■ SOURCE PASSAGE
▼▼▼

As I mentioned earlier about his library, he created a standard for us to become young scholars. He challenged us to come home with good grades and be excellent in all we do. 

He was self-sponsoring himself through university. I heard he got a scholarship to the states, but he couldn't make it because he didn't have enough funds and his eldest sister, who happened to be the wealthiest in the family at that time, refused to sponsor him. 

Well, everything happens for a reason. I remember he showed up to protect us when our teachers poorly treated us. 

Some people laugh at me that I don't know much about my culture. I realized he was protecting my family from a million things I had no idea. 

The death of my father

Now imagine all this taken away due to his death. We were pretty much naked. People expected us to be out of order, disrespectful, weak, immoral, lazy, and unprotected. 

At this point, I realized why he was so protective of us. He knew his family more than we knew. 

This was the part they got wrong. My other father, the one who is the father of the fatherless, husbands to the widows, showed up. 

He stepped in, and we felt his presence all around. 

When my dad passed, we were so scared we would see his ghost. We had placed a big mattress in the living room where we camped for months. My mother shared a vision she had shortly before my dad's burial. 

She shared that she saw a male image on white; she couldn't see his face, but he had a white robe, and his hands stretched towards us as we were sleeping. She said that was Jesus. She felt so much love and protection on seeing the image rather than fear or fright. 

The vision showcased how protected we are from the evil forces as we go to the valley of the shadow of death, "my village and life in general."

Right in the village, I wouldn't say I liked how my mother got treated by some people from my father's family.

▲▲▲

■ INPUT DATA
▼▼▼

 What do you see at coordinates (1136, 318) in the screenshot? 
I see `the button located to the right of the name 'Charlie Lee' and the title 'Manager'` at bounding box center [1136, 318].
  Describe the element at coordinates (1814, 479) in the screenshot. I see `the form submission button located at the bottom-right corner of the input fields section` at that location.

▲▲▲

■ TASKS AND EXERCISES
1. In the account of the writer's father and his death, why couldn't the father take the scholarship to the states?
2. Continue the account of the writer's father and his death, picking up after its final sentence.

■ RESULTS OF THE EXERCISE
1. He didn't have enough funds, and his eldest sister, the wealthiest in the family at that time, refused to sponsor him.

2.
They were harsh, inhumane, and demanded some cruel things I wouldn't share on this podcast. My mother has strong Christian values, she refused, and they could not proceed with their evil plans. 

On the burial day, it dawned on me that this was real when I got asked to throw some earth on the coffin. I was very optimistic that he was coming back. 

On our return, life wasn't the same. We thought it would be worse, but it turned out better. 

My mother filled the role of an earthly father asap.

She was still an undergraduate; we would study together, dream, plan, and execute projects as a family. 

As young as I was, I was exposed to life's issues quickly. I saw how crucial resilience is in anyone's life. 

My mother told me "I am the daddy of the house" she installed this imagery and role into my head from the onset that everything I do she reminded me of my responsibility. 

What I needed to do was take my mental pen and paper and study what she is doing and how she was doing it. She was excited to fill me in on how to plan, execute and do the needful as to what any man would do in his home. 

God provided connections and resources for us beyond our imagination. 

Soon after, my mother established an ice cream business after a series of petty businesses here and there. She employed some boys to sell for her. I still remember the bicycles and the records we kept after they dropped them off at the end of the day. 

I remember one time, we had a situation where money was miraculously appearing from nowhere. Money was multiplying in the house. 

Thanks to the outlandish men who came in to help my mum. They acted as our fathers. They cared for, taught, encouraged, and supported us through thick and thin.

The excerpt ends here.